## [Problem description]
Transcribe word for word the part of the entries that opens with the line containing "You are a computer-use" and runs through the end of the entries. Leave out the pictures.
====================
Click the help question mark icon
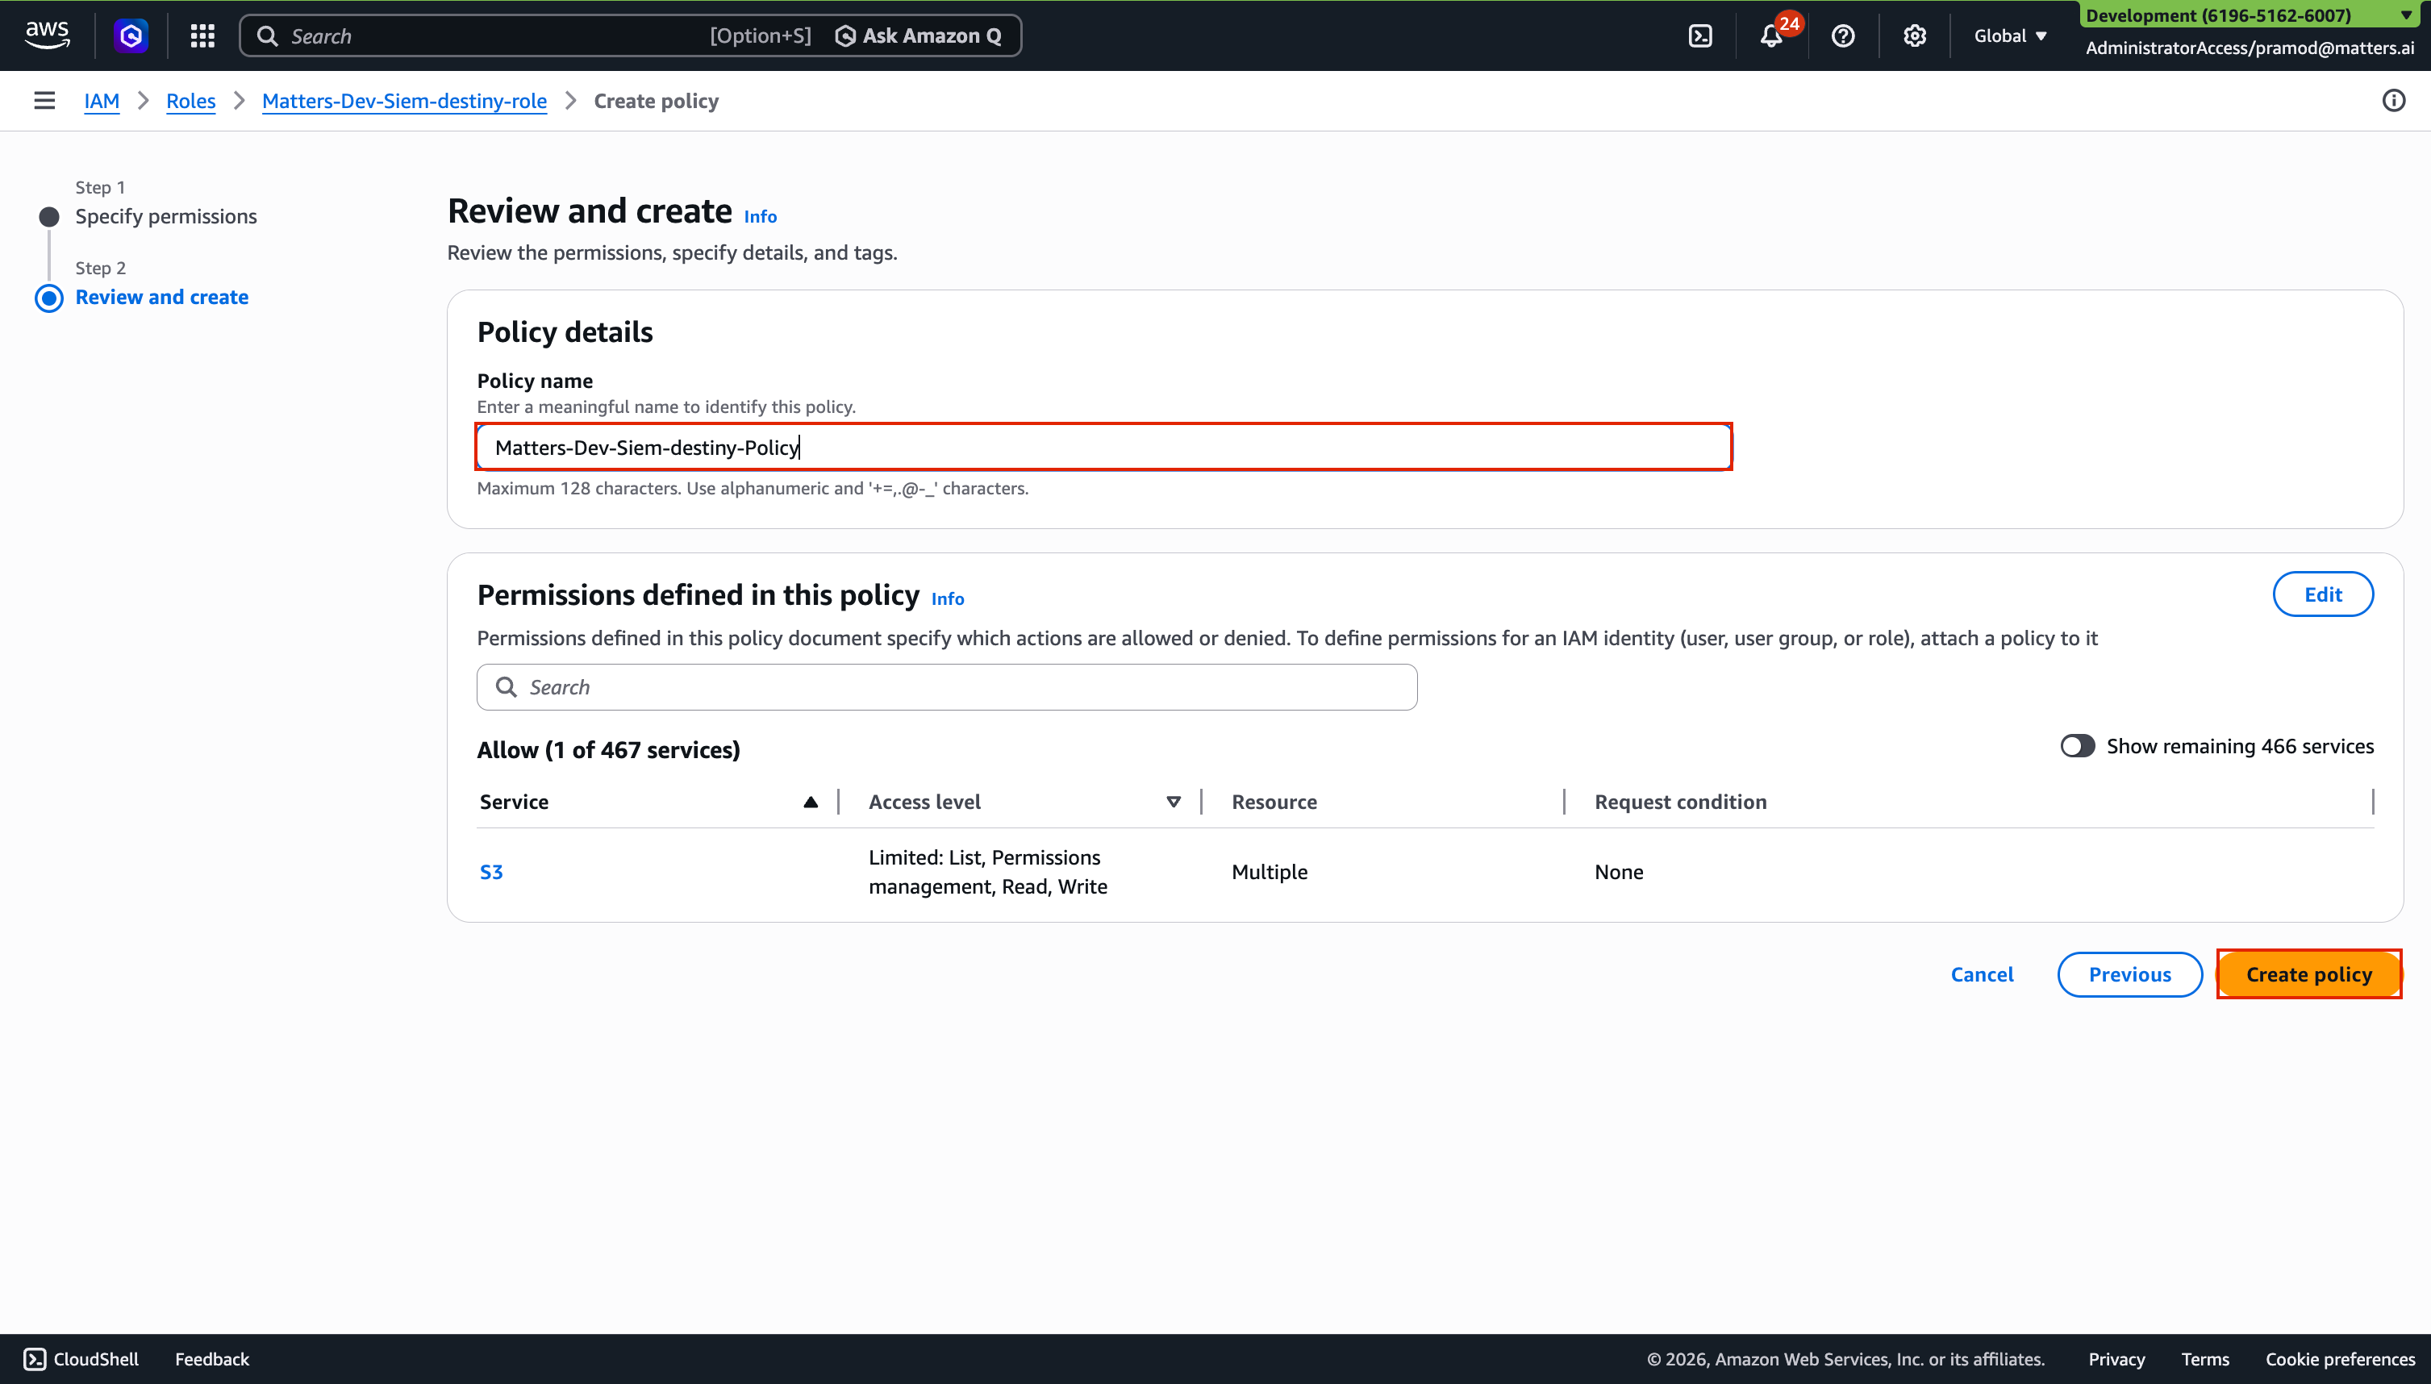2431x1384 pixels. (x=1843, y=36)
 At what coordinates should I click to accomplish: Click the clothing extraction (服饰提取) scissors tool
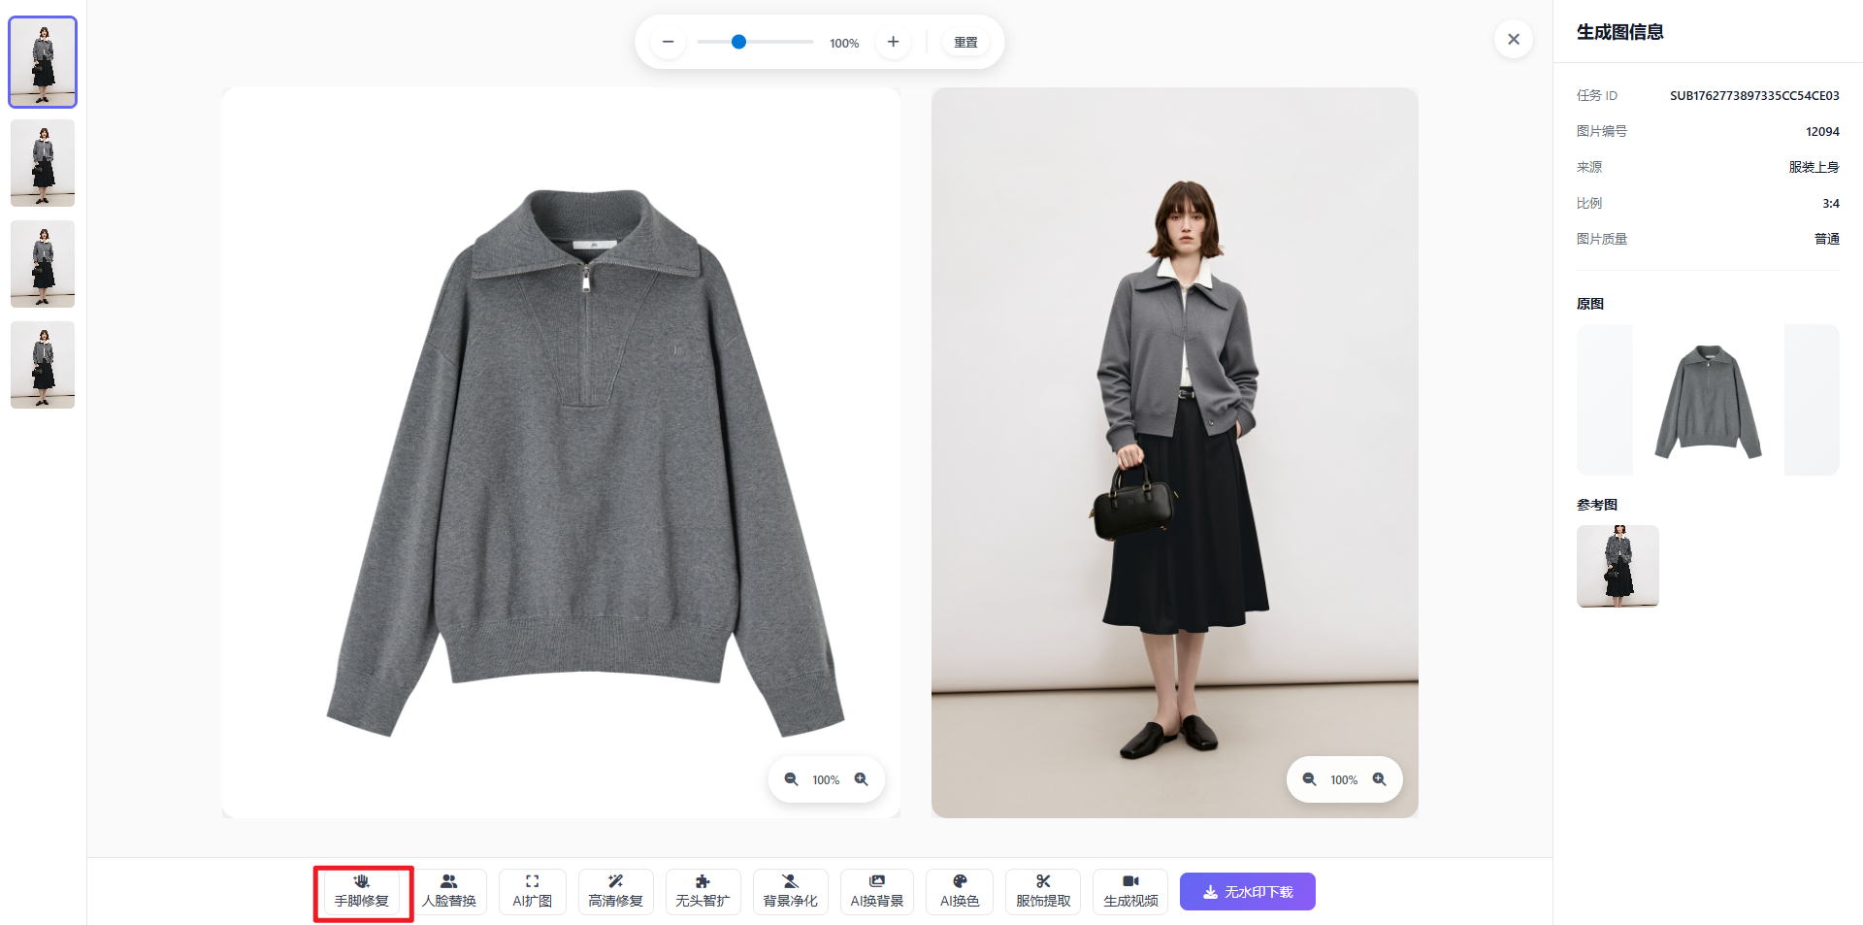(1043, 892)
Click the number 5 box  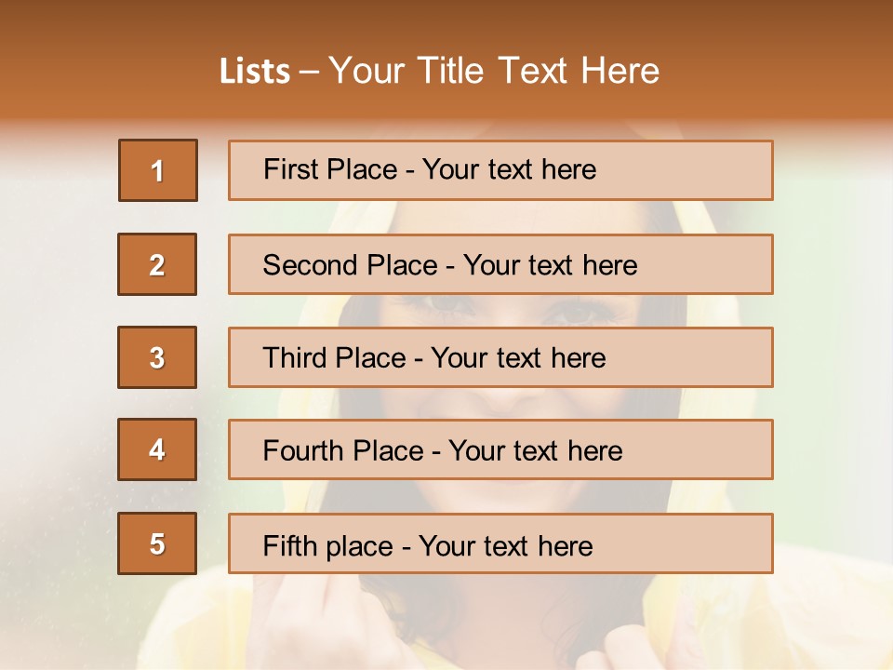coord(157,543)
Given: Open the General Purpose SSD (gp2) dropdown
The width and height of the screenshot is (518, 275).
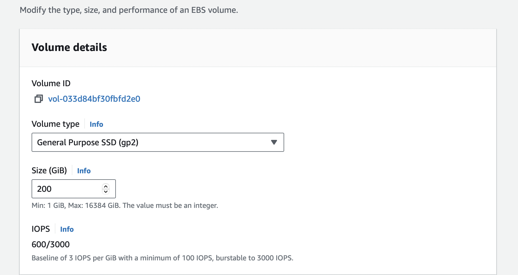Looking at the screenshot, I should coord(158,142).
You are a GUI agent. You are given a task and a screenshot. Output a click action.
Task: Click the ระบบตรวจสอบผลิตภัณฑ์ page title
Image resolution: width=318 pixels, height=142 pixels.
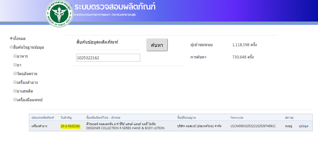115,7
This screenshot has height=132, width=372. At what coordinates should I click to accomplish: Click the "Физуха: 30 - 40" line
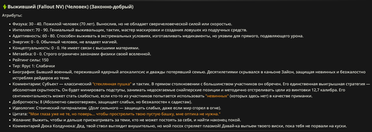click(x=122, y=24)
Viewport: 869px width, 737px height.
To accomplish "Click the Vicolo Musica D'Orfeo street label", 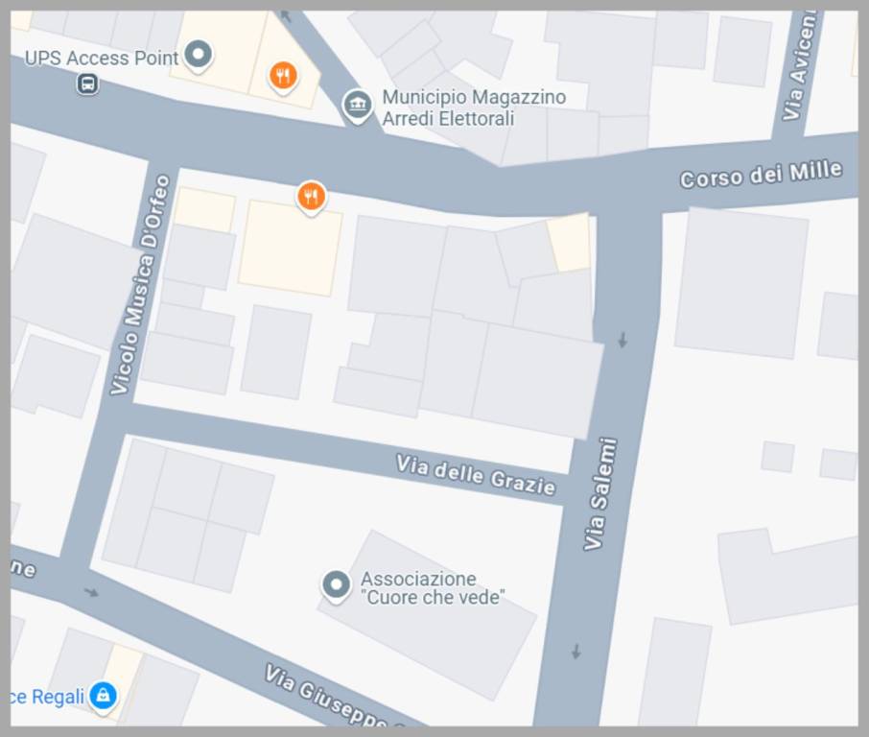I will point(140,285).
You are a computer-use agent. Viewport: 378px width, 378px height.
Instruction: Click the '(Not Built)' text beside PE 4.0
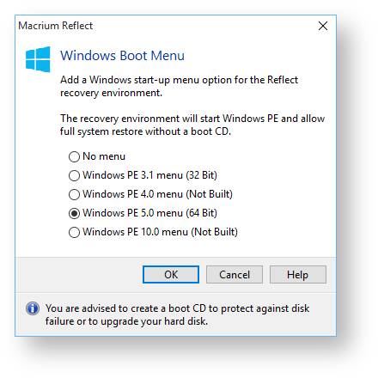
====================
## [The output]
You are a computer-use agent. Viewport: 378px width, 378px height.
Instruction: Click the '(Not Built)' text beside PE 4.0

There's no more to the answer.